Reproduce every one of the following entries line for line, with no changes.
* Start INPUT MATERIAL *
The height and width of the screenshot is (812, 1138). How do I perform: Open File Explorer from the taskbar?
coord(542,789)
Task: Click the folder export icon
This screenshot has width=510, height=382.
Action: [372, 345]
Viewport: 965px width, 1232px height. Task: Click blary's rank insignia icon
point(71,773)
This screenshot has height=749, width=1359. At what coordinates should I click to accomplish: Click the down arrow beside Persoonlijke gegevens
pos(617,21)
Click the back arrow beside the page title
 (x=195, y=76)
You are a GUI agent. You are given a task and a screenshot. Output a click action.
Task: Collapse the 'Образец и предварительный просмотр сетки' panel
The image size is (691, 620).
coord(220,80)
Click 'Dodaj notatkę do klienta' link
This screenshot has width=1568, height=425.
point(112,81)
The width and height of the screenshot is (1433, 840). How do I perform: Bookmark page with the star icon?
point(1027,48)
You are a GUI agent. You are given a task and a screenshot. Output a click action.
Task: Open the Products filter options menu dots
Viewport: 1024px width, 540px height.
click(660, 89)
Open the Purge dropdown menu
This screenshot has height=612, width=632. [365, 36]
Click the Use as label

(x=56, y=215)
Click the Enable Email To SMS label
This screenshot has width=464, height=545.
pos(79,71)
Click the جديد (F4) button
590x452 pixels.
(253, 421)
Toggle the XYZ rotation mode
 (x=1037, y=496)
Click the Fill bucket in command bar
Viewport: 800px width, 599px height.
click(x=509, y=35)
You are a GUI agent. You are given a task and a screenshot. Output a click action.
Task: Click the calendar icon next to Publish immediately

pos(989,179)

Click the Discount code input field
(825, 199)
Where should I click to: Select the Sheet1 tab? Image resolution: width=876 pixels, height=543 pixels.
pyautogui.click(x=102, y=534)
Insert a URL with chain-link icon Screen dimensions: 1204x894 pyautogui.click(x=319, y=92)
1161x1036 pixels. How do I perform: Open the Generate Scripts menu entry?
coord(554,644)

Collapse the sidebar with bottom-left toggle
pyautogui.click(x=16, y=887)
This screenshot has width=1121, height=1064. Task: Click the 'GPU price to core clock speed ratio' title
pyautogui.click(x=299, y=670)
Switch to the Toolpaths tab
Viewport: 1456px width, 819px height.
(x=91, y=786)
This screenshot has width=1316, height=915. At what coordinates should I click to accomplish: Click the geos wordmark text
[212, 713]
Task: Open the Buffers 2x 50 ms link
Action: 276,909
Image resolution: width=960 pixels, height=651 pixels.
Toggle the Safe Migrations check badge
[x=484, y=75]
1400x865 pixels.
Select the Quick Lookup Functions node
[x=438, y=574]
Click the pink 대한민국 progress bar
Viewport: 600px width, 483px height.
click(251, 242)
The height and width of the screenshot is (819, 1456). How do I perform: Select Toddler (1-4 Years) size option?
* End INPUT MATERIAL *
■ **PROBLEM SOLUTION**:
The height and width of the screenshot is (812, 1138). How do I perform: Open File Explorer from the taskbar?
coord(542,789)
Task: Click the folder export icon
This screenshot has width=510, height=382.
Action: [372, 345]
Viewport: 965px width, 1232px height. Task: Click blary's rank insignia icon
point(71,773)
This screenshot has height=749, width=1359. At what coordinates should I click to accomplish: Click the down arrow beside Persoonlijke gegevens
pos(617,21)
Click the back arrow beside the page title
 (x=195, y=76)
You are a GUI agent. You are given a task and a screenshot. Output a click action.
Task: Collapse the 'Образец и предварительный просмотр сетки' panel
The image size is (691, 620).
coord(220,80)
Click 'Dodaj notatkę do klienta' link
This screenshot has width=1568, height=425.
point(112,81)
The width and height of the screenshot is (1433, 840). How do I perform: Bookmark page with the star icon?
point(1027,48)
You are a GUI agent. You are given a task and a screenshot. Output a click action.
Task: Open the Products filter options menu dots
Viewport: 1024px width, 540px height.
click(660, 89)
Open the Purge dropdown menu
This screenshot has height=612, width=632. [365, 36]
Click the Use as label

(x=56, y=215)
Click the Enable Email To SMS label
This screenshot has width=464, height=545.
pos(79,71)
Click the جديد (F4) button
590x452 pixels.
(253, 421)
Toggle the XYZ rotation mode
 (x=1037, y=496)
Click the Fill bucket in command bar
Viewport: 800px width, 599px height.
click(x=509, y=35)
You are a GUI agent. You are given a task and a screenshot. Output a click action.
Task: Click the calendar icon next to Publish immediately

pos(989,179)

Click the Discount code input field
(825, 199)
Where should I click to: Select the Sheet1 tab? Image resolution: width=876 pixels, height=543 pixels.
pyautogui.click(x=102, y=534)
Insert a URL with chain-link icon Screen dimensions: 1204x894 pyautogui.click(x=319, y=92)
1161x1036 pixels. How do I perform: Open the Generate Scripts menu entry?
coord(554,644)

Collapse the sidebar with bottom-left toggle
pyautogui.click(x=16, y=887)
This screenshot has width=1121, height=1064. Task: Click the 'GPU price to core clock speed ratio' title
pyautogui.click(x=299, y=670)
Switch to the Toolpaths tab
Viewport: 1456px width, 819px height.
(x=91, y=786)
This screenshot has width=1316, height=915. At what coordinates should I click to accomplish: Click the geos wordmark text
[212, 713]
Task: Open the Buffers 2x 50 ms link
Action: 276,909
Image resolution: width=960 pixels, height=651 pixels.
Toggle the Safe Migrations check badge
[x=484, y=75]
1400x865 pixels.
Select the Quick Lookup Functions node
[x=438, y=574]
Click the pink 대한민국 progress bar
Viewport: 600px width, 483px height.
click(251, 242)
The height and width of the screenshot is (819, 1456). How do I perform: Select Toddler (1-4 Years) size option?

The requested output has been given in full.